Data for processing: Begin

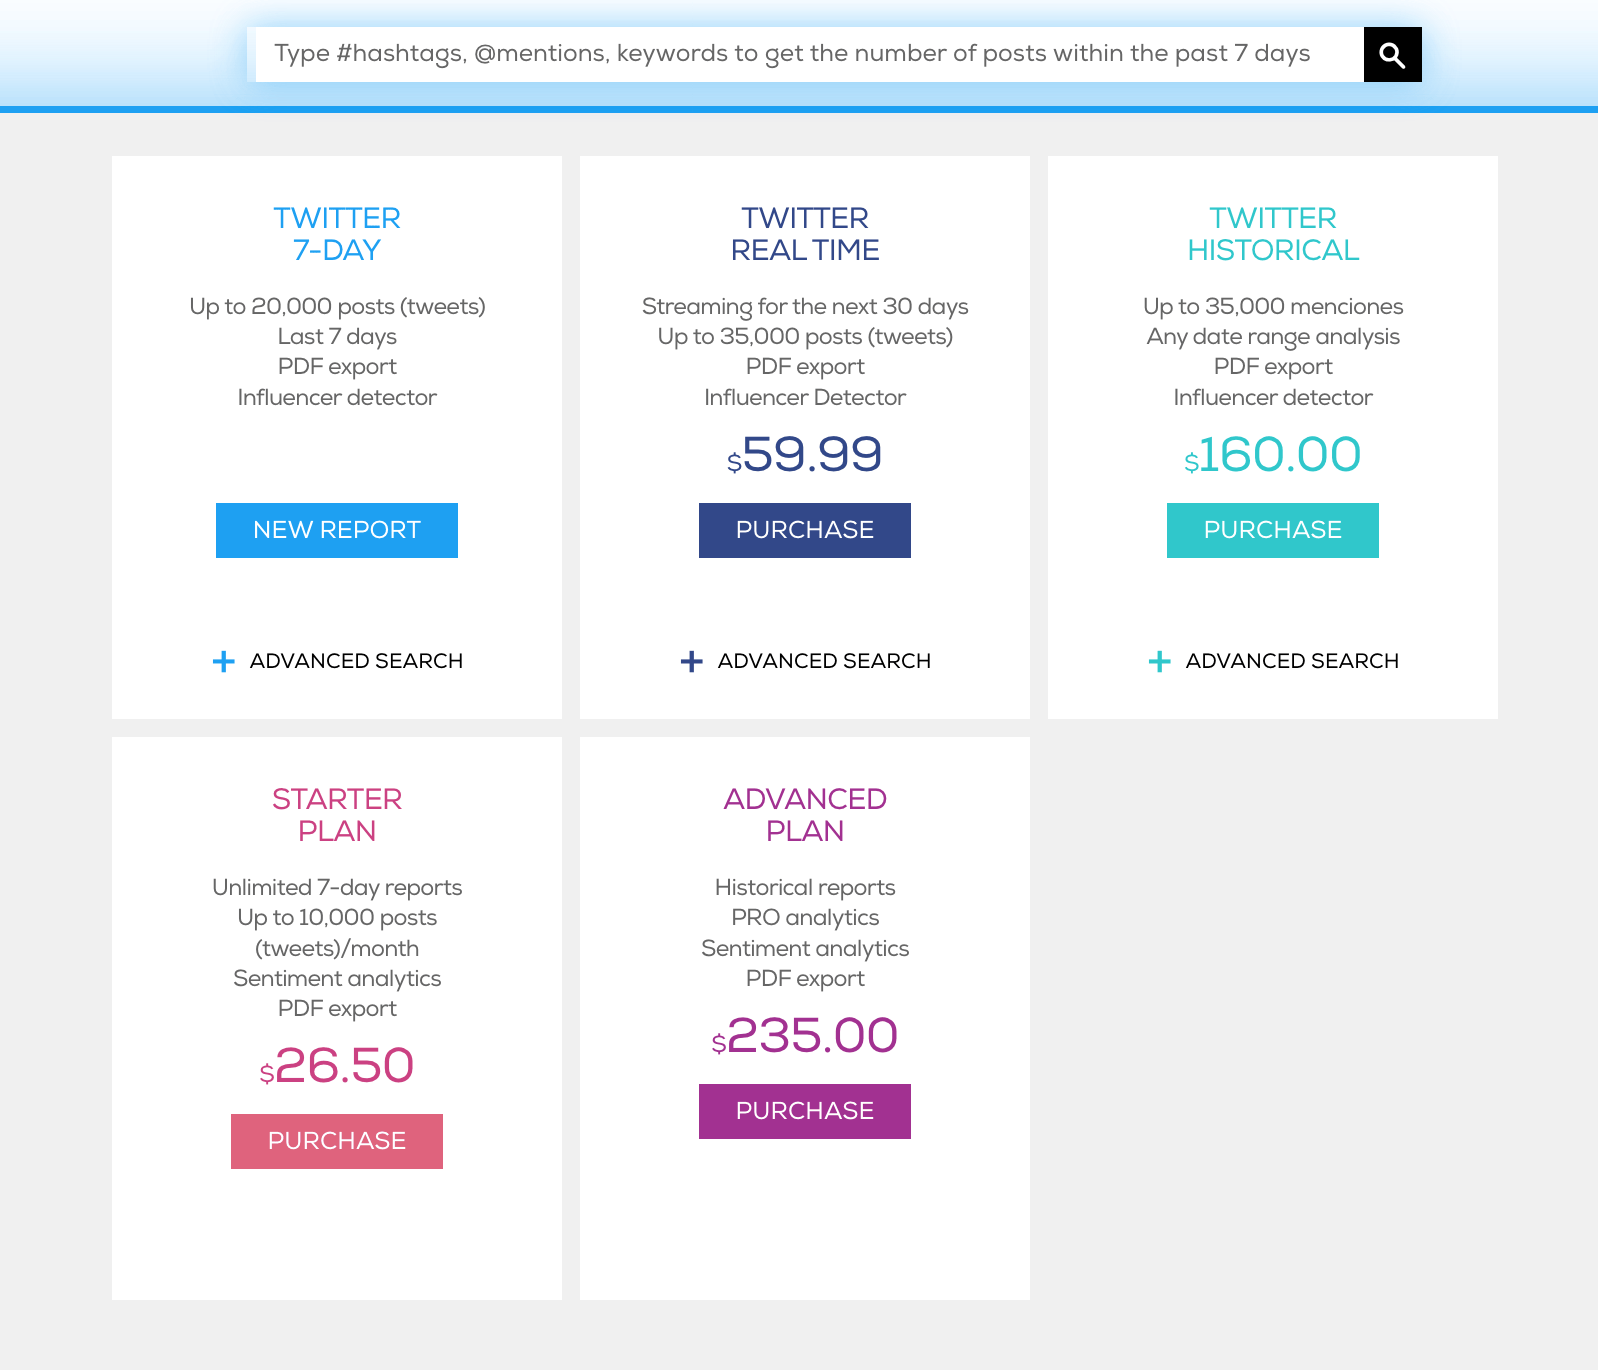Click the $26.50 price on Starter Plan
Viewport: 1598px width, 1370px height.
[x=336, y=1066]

Data for processing: End
Data for processing: Begin

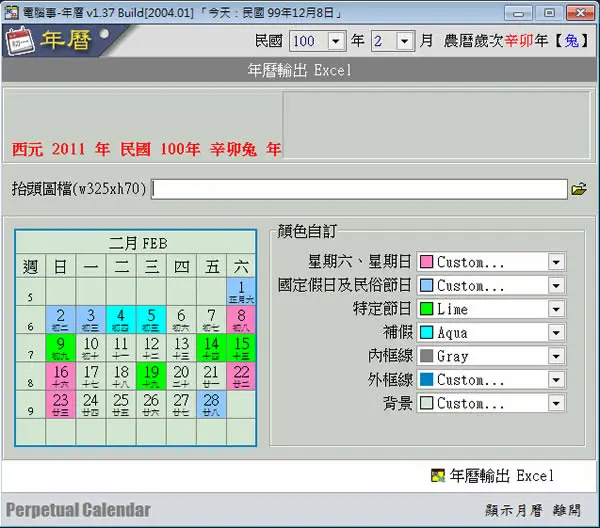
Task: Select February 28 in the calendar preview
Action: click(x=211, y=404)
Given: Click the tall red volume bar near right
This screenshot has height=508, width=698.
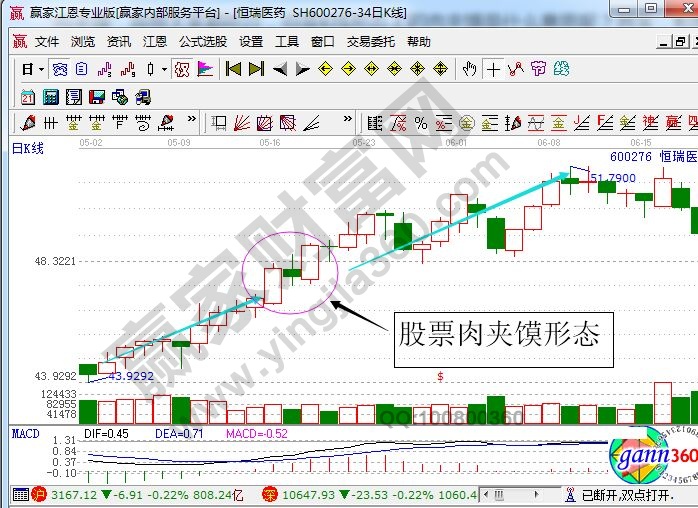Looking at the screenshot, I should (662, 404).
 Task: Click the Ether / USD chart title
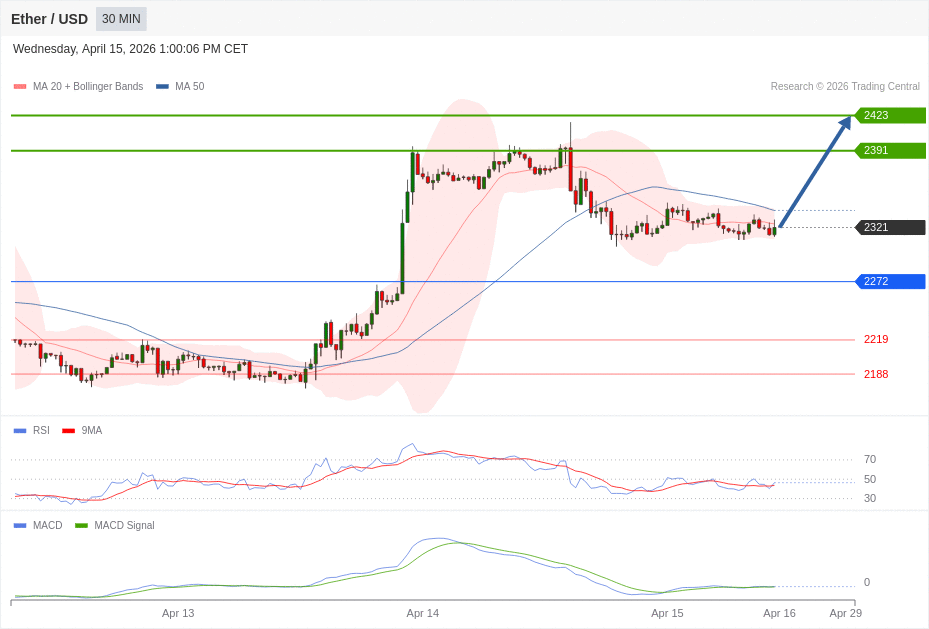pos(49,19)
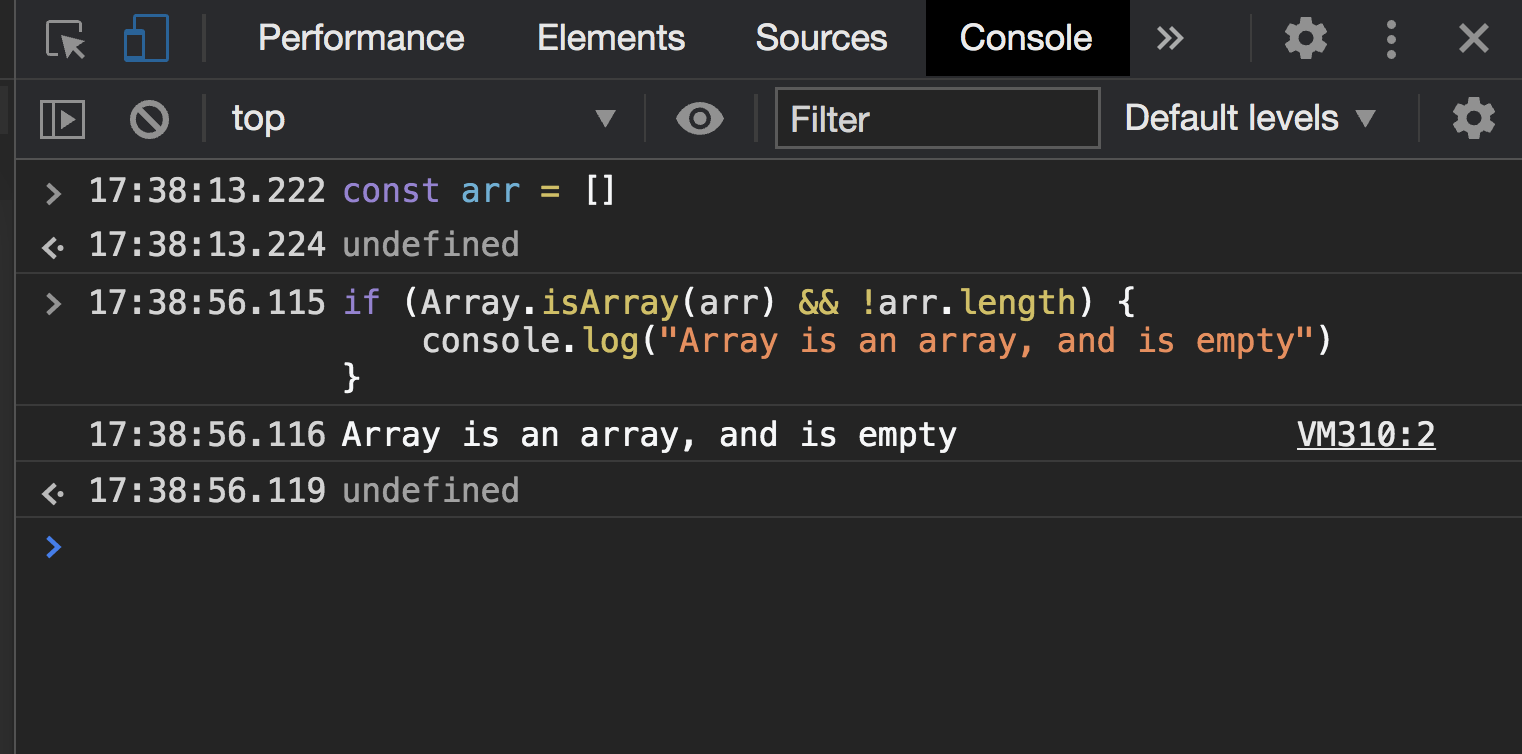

Data for processing: End
Data for processing: Begin

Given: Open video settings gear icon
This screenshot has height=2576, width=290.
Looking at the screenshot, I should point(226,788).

Data for processing: End

▸ **What needs to be done**: For the word "Given", report how many lines of the records contain it; respond with the number only.

▸ **Exercise solution**: 2